***** WORKING DATA

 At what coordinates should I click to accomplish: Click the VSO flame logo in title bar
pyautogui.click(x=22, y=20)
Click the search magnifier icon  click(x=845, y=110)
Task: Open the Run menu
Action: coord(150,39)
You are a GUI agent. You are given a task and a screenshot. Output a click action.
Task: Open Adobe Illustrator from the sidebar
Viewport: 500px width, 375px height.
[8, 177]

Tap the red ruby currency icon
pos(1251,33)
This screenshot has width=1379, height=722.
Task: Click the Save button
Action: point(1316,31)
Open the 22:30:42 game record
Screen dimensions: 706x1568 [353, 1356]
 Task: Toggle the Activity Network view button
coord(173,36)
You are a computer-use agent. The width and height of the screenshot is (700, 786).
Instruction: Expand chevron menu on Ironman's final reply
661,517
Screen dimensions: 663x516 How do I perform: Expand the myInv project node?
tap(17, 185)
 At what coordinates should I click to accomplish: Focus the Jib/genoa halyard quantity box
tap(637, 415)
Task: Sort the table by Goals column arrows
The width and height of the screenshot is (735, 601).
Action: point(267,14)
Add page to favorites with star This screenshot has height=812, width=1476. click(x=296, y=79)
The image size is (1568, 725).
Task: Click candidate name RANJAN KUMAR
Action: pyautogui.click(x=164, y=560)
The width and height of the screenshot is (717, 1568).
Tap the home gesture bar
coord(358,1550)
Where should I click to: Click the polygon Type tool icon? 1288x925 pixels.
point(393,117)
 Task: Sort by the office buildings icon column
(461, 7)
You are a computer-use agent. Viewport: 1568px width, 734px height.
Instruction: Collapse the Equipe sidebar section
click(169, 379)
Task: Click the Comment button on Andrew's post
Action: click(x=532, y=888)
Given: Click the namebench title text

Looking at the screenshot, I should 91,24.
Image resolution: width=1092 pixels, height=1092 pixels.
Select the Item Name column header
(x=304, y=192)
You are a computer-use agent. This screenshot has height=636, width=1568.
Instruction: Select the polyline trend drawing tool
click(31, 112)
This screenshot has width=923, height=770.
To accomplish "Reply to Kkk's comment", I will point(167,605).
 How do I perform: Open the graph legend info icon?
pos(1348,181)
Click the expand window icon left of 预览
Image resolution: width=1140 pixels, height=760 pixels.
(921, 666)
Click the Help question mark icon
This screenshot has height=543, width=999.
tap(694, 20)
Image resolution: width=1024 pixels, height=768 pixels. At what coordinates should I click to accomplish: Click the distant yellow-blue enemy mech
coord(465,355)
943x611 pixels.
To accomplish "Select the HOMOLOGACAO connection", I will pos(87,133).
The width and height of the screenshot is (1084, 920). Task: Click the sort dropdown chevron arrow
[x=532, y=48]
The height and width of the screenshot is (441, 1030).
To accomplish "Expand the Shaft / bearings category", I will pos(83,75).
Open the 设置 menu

**********

→ EXERCISE AIM
Print, without any change, the line containing "Instruction: Collapse the" and each line after it to the end of the material.

→ TASK SOLUTION
Instruction: Collapse the Equipe sidebar section
click(169, 379)
Task: Click the Comment button on Andrew's post
Action: click(x=532, y=888)
Given: Click the namebench title text

Looking at the screenshot, I should 91,24.
Image resolution: width=1092 pixels, height=1092 pixels.
Select the Item Name column header
(x=304, y=192)
You are a computer-use agent. This screenshot has height=636, width=1568.
Instruction: Select the polyline trend drawing tool
click(31, 112)
This screenshot has width=923, height=770.
To accomplish "Reply to Kkk's comment", I will point(167,605).
 How do I perform: Open the graph legend info icon?
pos(1348,181)
Click the expand window icon left of 预览
Image resolution: width=1140 pixels, height=760 pixels.
(921, 666)
Click the Help question mark icon
This screenshot has height=543, width=999.
tap(694, 20)
Image resolution: width=1024 pixels, height=768 pixels. At what coordinates should I click to accomplish: Click the distant yellow-blue enemy mech
coord(465,355)
943x611 pixels.
To accomplish "Select the HOMOLOGACAO connection", I will pos(87,133).
The width and height of the screenshot is (1084, 920). Task: Click the sort dropdown chevron arrow
[x=532, y=48]
The height and width of the screenshot is (441, 1030).
To accomplish "Expand the Shaft / bearings category", I will pos(83,75).
Open the 设置 menu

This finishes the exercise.